Ao longo deste século, fizeram-se algumas tentativas para investir na modernização industrial dos lanifícios, nomeadamente através da instrução profissional e da instalação da primeira máquina a vapor em Castelo Branco e mais tarde na Covilhã. Estas alterações culminaram, em finais do século, no período conhecido como Regeneração, numa significativa evolução industrial na região, atraindo um elevado número de população para aí se fixar.

Após este período de acentuado crescimento no processo de industrialização de lanifícios, a Beira Interior mergulha num período conturbado, mercê de um conjunto de perturbações suscitadas, essencialmente, pela instauração da República, e pela intensa luta operária que coloca em causa as condições de trabalho e os salários.
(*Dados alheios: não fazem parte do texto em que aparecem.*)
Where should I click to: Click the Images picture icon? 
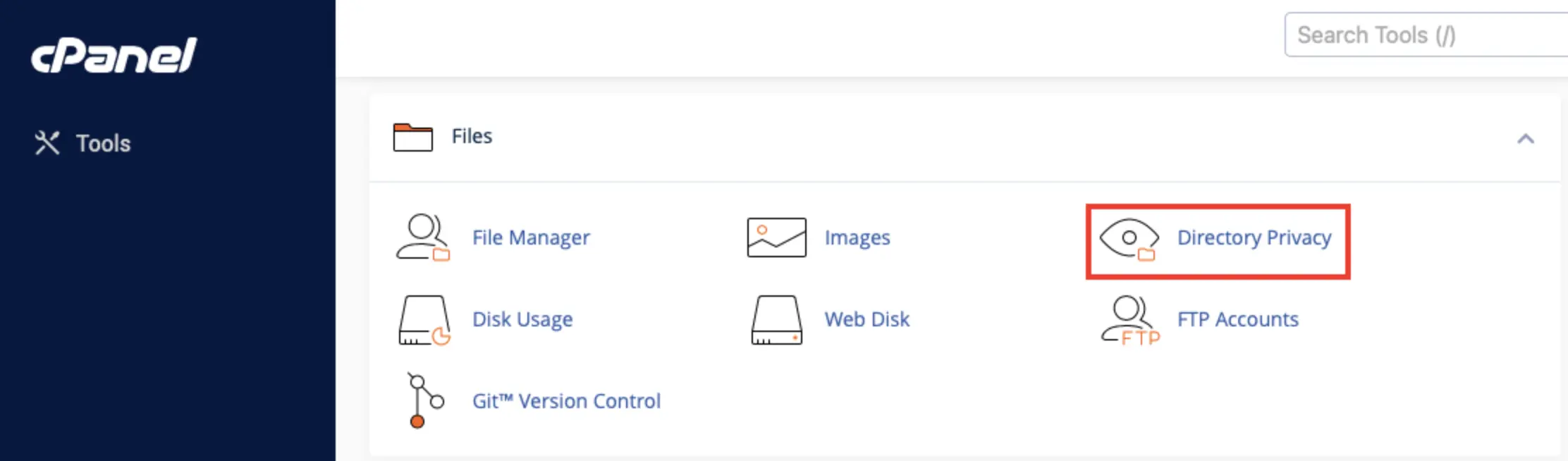[x=776, y=238]
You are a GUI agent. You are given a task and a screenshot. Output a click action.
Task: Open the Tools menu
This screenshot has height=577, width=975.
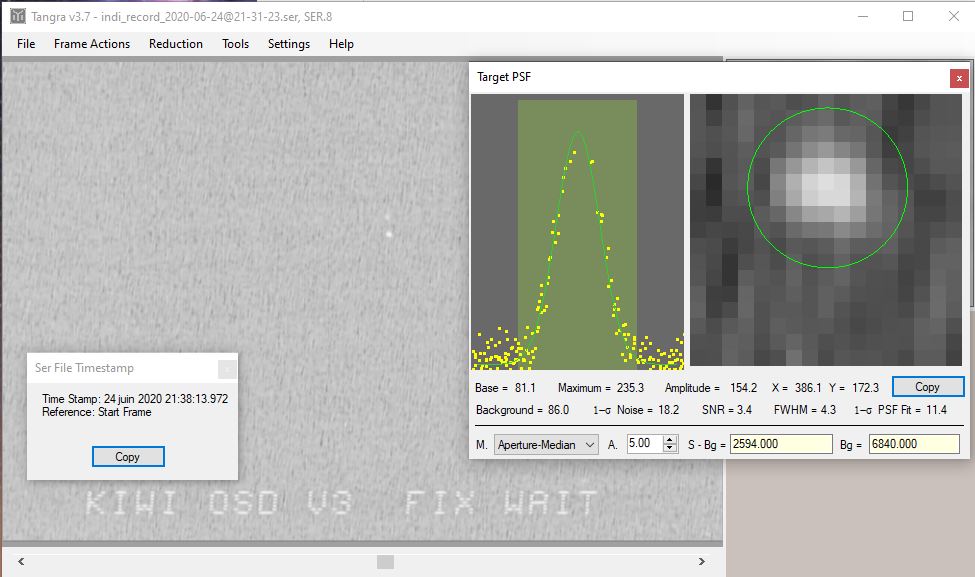(x=236, y=44)
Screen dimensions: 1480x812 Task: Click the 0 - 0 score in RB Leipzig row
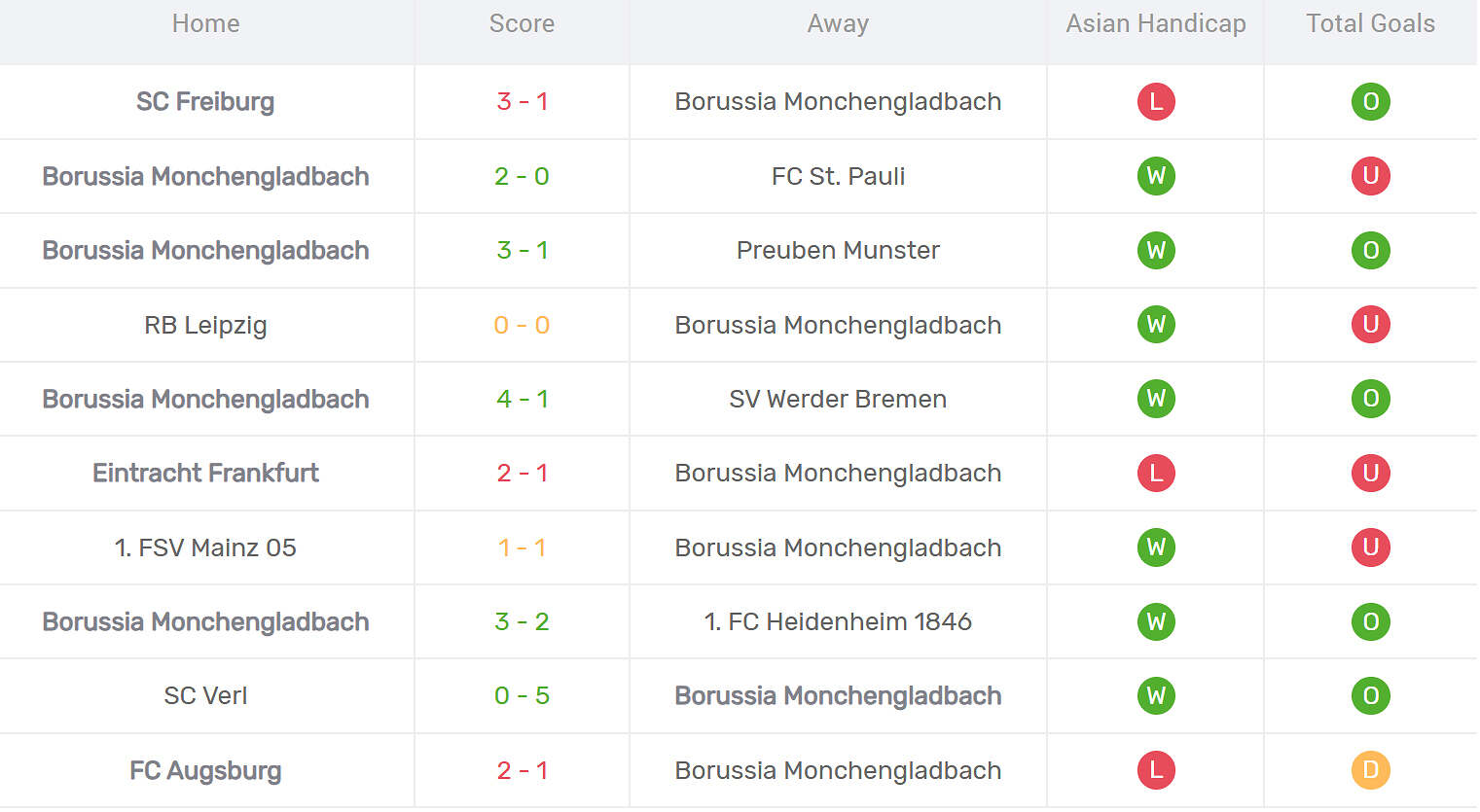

Este período de declino será travado com a I Guerra Mundial, onde a indústria encontra uma oportunidade de produzir vários derivados de lã em larga escala, devido ao facto dos países beligerantes terem descontinuado a sua produção.

Durante o período do Estado Novo, a indústria têxtil beneficiará de um conjunto de medidas protecionistas, mas também será sujeita a um conjunto de regras para a criação de novas unidades industriais, que eram seguidas de forma rigorosa por este Estado intervencionista.

A situação da indústria de lanifícios a nível regional viria a beneficiar da conjuntura internacional decorrente da Guerra Civil Espanhola e da II Guerra Mundial, devido à diminuição da concorrência externa e pelo aumento da procura de fardamentos militares, que representavam uma nova oportunidade de expansão, com especial destaque para a Covilhã. Com a adesão de Portugal à EFTA afirma-se, por um lado, uma maior facilidade de acesso a novos mercados mas, por outro lado, uma concorrência com que Portugal não conseguia competir, devido à falta de modernização das estruturas industriais e comerciais.

Com o fim do regime salazarista, a crise energética, a perda de mercados coloniais e a subida de salários, estas indústrias começaram a entrar em decadência, sendo assim devotadas ao abandono.

Ao longo do trajeto dos Passadiços do Mondego poderá observar algumas das antigas fábricas de lanifícios que operavam junto ao Mondego.